Take three threads, leave three, and in order that the work may be kept as firm as possible, back-stitch occasionally. If you sew selvages, they must be joined evenly together ; but if raw edges, one must be turned down once, and the other laid upon it, but a few threads from the top. It is, in this case, to be felled afterwards.
The work must be even as possible. Turn down a piece to stitch to, draw a thread to stitch upon, twelve or fourteen threads from the edge. Being thus prepared, you take two threads back, and so bring, the needle out, from under two before. Proceed in this manner, to the end of the row ; and in joining a fresh piece of thread, take care to pass the needle between the edges and bring it out where the last stitch was finished.
Gathering - You begin by taking the article to be gathered, and dividing it into halves, and then into quarters, putting on pins, to make the divisions. The piece, to which you are intending to gather it, must be gathered about twelve threads from the top, taking three threads on the needle, and leaving four; and so proceding, alternately, until one quarter is gathered. Fasten the thread, by twisting it round a pin; stroke the gathers, so that they lie evenly and neatly, with a strong needle or pin. You then proceed as before, until all the gathers are gathered, Then take out the pins, and regulate the gathers of each quarter, so as to correspond with those of the piece to which it is to be sewed. The gathers are then to be fastened on, one at a time ; and the stitches must be in a slanting direction. The part to be gathered must be cut quite even before commencing, or else it will be impossible to make the gathering look well.
Double Gathering, or Puffing. - This is sometimes employed in setting on frills; and when executed properly has a pretty effect.
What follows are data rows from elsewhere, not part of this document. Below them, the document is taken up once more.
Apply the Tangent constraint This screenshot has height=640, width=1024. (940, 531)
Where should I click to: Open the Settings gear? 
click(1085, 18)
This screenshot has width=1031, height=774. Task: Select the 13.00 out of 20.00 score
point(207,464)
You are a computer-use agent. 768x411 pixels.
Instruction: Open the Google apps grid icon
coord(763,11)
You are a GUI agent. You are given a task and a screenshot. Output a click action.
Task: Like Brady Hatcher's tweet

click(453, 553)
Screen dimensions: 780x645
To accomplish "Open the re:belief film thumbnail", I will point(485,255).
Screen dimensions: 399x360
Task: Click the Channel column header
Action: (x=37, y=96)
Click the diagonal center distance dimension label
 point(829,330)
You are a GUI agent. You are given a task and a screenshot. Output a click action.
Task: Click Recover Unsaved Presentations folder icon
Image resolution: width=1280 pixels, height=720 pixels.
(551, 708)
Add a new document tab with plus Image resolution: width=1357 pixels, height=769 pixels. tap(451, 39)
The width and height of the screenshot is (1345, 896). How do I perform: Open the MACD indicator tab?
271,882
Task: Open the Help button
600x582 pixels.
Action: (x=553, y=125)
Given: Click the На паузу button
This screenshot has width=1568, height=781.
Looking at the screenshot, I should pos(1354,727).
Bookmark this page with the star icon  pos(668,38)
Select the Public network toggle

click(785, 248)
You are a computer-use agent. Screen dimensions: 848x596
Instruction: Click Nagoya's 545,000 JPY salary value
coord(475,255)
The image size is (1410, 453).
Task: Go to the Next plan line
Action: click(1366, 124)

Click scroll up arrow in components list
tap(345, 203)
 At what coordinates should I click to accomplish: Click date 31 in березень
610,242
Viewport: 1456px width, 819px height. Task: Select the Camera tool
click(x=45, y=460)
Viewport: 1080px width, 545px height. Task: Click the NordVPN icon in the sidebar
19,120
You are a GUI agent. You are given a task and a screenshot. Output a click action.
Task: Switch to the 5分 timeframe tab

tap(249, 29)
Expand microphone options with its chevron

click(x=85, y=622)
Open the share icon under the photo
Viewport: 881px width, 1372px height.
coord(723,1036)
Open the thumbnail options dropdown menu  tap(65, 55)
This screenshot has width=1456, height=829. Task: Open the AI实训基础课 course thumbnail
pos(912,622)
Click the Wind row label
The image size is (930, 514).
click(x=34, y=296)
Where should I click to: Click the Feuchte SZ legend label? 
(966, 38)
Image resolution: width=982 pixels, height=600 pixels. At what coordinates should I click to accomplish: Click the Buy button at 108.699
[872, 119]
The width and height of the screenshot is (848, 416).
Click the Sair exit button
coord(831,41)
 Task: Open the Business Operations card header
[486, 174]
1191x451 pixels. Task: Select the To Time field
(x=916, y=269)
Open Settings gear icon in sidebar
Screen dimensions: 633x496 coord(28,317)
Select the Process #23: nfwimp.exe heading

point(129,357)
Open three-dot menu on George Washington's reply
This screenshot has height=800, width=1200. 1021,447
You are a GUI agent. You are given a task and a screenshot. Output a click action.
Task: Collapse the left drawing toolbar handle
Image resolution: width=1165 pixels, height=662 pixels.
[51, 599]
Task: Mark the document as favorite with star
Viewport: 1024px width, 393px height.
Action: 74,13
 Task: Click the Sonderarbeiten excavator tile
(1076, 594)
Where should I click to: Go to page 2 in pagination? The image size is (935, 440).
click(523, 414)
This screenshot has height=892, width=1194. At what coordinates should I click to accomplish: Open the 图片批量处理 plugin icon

You first gather the top, in the usual way ; then, having stroked down the gathers, you gather again under the first gathering, and of such a depth as you wish the puffing to be. You then sew on the first gathering to the gown, frock, etc. you design to trim, at a distance, corresponding with the width of the puffing: and the second gathering sewed to the edge, so as to form a full hem. You may make a double hem, if you please, by gathering three times instead of only twice; and one of the hems may be straight, while the other is drawn to one side a little. This requires much exactness, in the execution ; but if properly done, it gives a pleasing variety to the work.